“Oh, you are lonely!”

They shout on the telephone, people do, so that one cannot always hear them very, very well. But this fell lady’s slightly husky voice was considerate and clear.

“But fancy,” she said, “finding you at home now, and all the world at dinner or the play! Dear, are you, too, a social outcast? I am so sorry you have had to dine alone.”

“Iris, you should have brought up the friends of your childhood to a better understanding of the arts of peace. I was to have dined with Hilary to-night, and because of my engagement with him I did not go to a dinner where I was to sit beside a woman who has studied the Yogi philosophies and was divorced last year in New York with nine co-respondents, the tenth being disqualified on the ground that he was a black man weighing seventeen stone in his boots.

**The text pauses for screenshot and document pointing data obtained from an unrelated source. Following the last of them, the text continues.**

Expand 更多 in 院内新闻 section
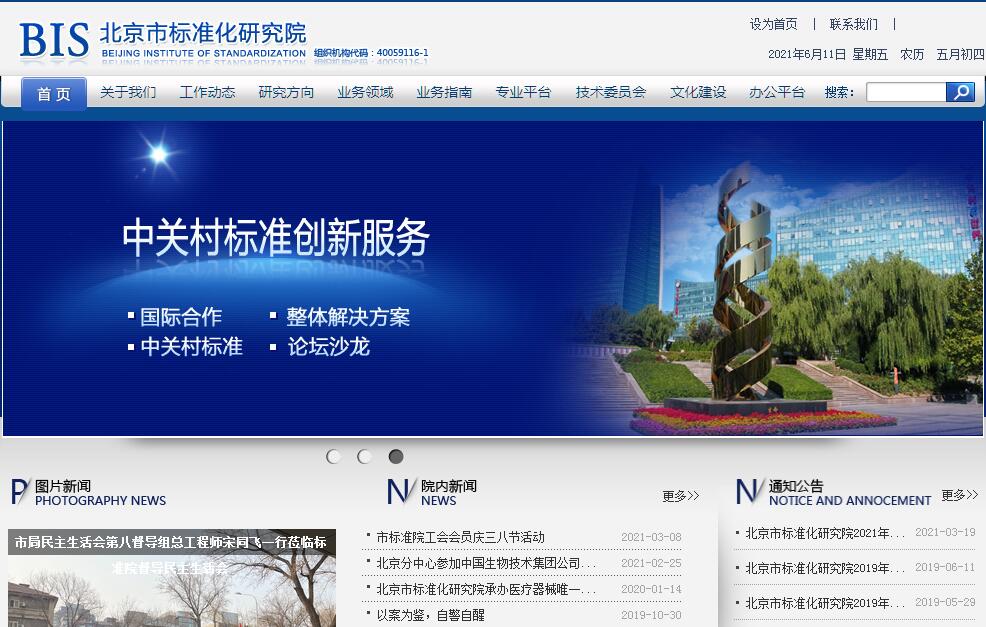Viewport: 986px width, 627px height. pyautogui.click(x=680, y=496)
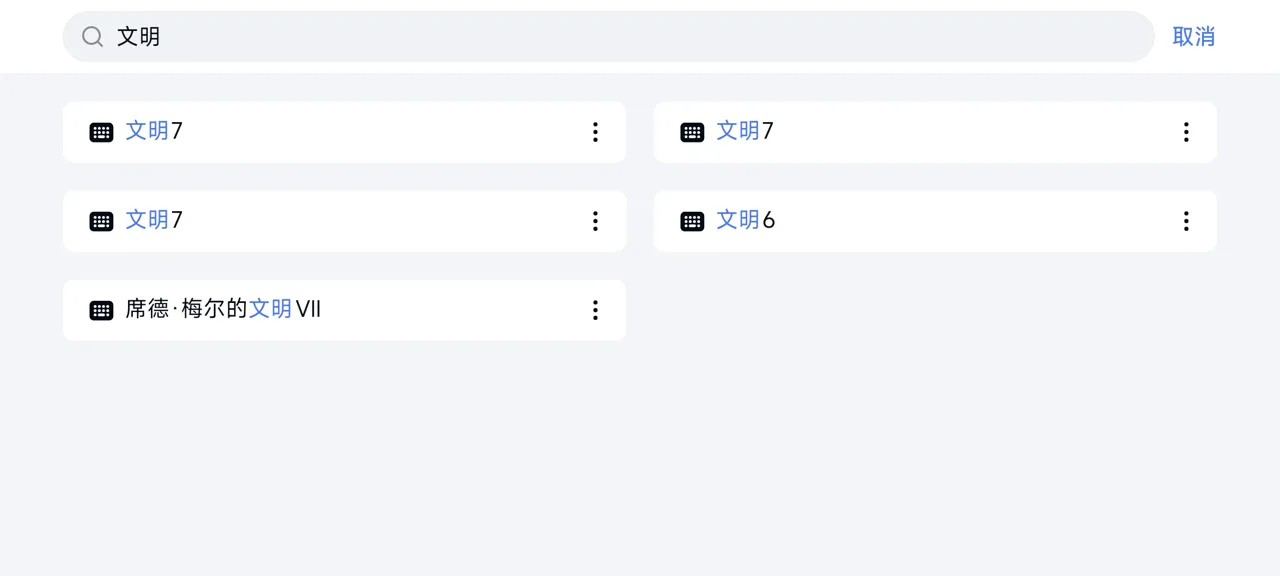Open three-dot menu of second-row 文明7
Screen dimensions: 1280x576
(595, 221)
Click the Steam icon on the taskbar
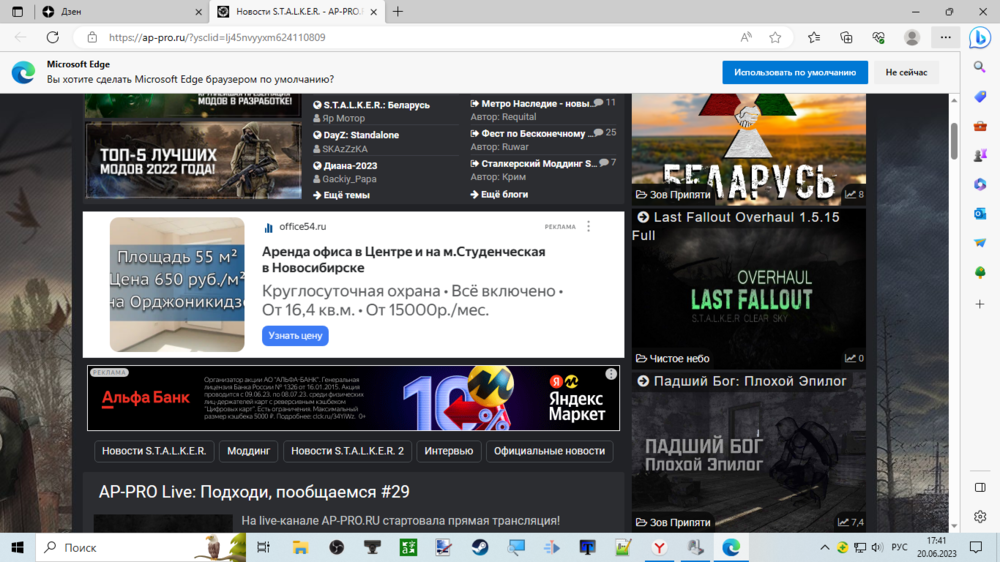 [480, 547]
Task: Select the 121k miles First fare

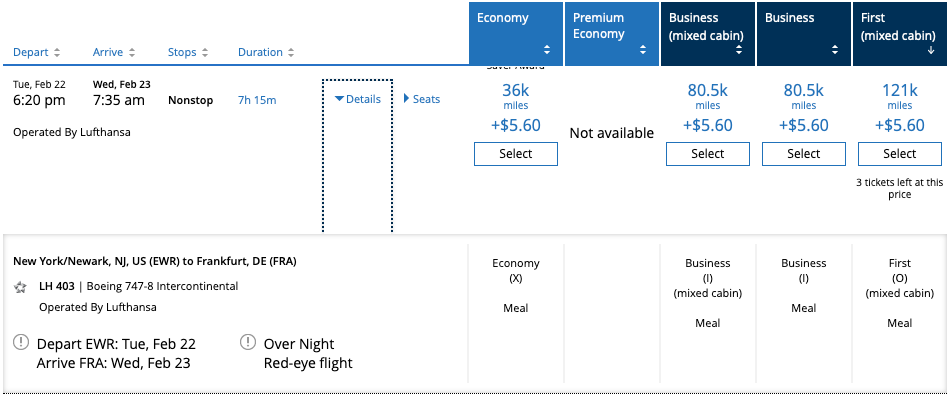Action: (x=900, y=154)
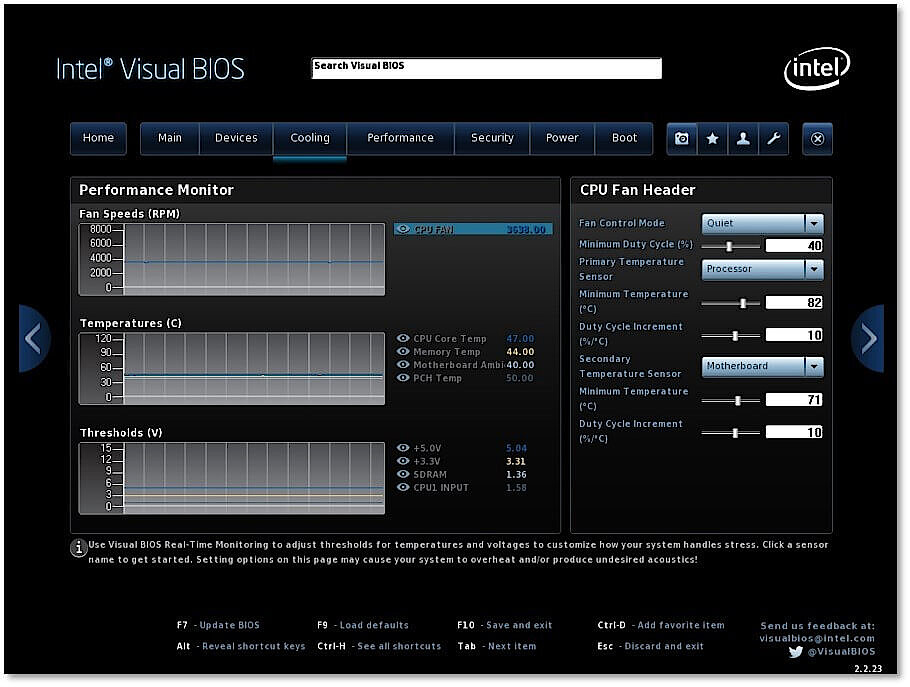Open the Secondary Temperature Sensor dropdown

click(814, 366)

And then Ross rings me up at half-past seven to say that Hilary has been called to the country!

“Yes, I knew you had been put off for dinner. I was so shocked.”

“Thank you. But, Iris, you knew?”

“Oh, I know everything! But listen, I am ringing you up to ask you a plain question, and I would like, please, a plain answer. Does it mean anything to you that I am leaving England to-morrow at dawn?”

“You depress me, Iris Storm.”

“But I, oh I am so gay!”

“Yes, that is what depresses me. My friends are wretched, but you are gay! Iris, we are all of us miserable sinners, but you are a very captain of wickedness. Iris, you are a wrecker of homes, and you say you are gay! I am not being flippant. I have dined alone.”